Response to BMJ article on efficacy of cancer medicines

The European Federation of Pharmaceutical Industries and Associations (EFPIA) has issued a response to the recently published study in the British Medical Journal (BMJ) on the efficacy of cancer medicines, noting the importance of real-world data.

According to a statement from the EFPIA between 1991 and 2011 the rates of death from cancer have fallen by 21% across the five EU countries — UK, Germany, France, Spain and Italy. With two out of three cancer patients surviving at least five years now.

However, the paper published in the BMJ, which questioned the clinical benefit of many approved cancer therapies, was more focused on the clinical trial data rather than the real-world data on actual patient outcomes.

Gathering overall safety data on new cancer medications is not only challenges from a time perspective but is also complex in nature. To determine real-world outcomes surrogate endpoints are needed. These are often predictions of how medicines are expected to improve patient survival and quality of life, which can be oftentimes less clear cut in complex diseases such as cancer, explained EFPIA.
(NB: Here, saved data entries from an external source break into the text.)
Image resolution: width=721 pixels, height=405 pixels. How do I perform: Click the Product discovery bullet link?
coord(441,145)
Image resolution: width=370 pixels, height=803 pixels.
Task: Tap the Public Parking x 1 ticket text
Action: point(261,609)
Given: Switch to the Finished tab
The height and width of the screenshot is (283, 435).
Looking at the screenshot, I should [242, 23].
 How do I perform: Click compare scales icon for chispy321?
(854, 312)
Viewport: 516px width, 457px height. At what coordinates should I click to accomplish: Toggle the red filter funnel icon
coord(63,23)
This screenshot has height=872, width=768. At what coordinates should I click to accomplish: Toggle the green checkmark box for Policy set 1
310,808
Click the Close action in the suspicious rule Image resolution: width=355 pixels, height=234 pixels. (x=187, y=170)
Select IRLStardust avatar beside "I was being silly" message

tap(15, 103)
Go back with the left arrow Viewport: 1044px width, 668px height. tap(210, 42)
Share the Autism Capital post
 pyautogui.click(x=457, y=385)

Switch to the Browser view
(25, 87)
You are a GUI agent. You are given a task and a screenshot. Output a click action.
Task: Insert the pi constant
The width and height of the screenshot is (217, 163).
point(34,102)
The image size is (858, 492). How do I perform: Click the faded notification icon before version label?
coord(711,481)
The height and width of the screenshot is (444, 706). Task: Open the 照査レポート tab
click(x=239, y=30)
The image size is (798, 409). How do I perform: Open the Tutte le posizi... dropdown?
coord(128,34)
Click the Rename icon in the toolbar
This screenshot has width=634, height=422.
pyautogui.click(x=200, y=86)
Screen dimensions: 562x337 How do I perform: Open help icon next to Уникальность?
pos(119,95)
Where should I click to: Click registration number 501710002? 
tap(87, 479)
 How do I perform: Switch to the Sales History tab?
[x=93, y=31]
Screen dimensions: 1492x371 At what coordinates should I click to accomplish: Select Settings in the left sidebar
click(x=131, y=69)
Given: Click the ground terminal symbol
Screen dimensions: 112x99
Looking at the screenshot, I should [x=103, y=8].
“New therapies in Europe undergo rigorous cost-effectiveness assessments and are only reimbursed if they meet the cost-effectiveness criteria against existing standards of care,” noted EFPIA. “In cancer, the value of many treatments has tended to increase over time through impact on survival, or use in earlier lines of therapy and stages of a disease.”

Cancer studies are very disease-specific and as such survivability is variable depending on the type of tumour. The EFPIA stressed that in essence a relatively small survival benefit could be significant for patients who would otherwise have a poor prognosis, so, clinicians need treatment options to individualise care to the patient.

EFPIA concluded: “Looking to the future, with the rapid evolution of cancer treatments and standards of care, it will become increasingly critical to assess the value and performance of new medicines in real world settings and work together to find solutions such as the greater involvement of patients in clinical trial design and the use of patient reported outcomes. As such, EFPIA calls for stakeholders to work together to optimise our ability to assess value with the tools already at our disposal and to also form a consistent approach for the collection and meaningful use of Real World Data.”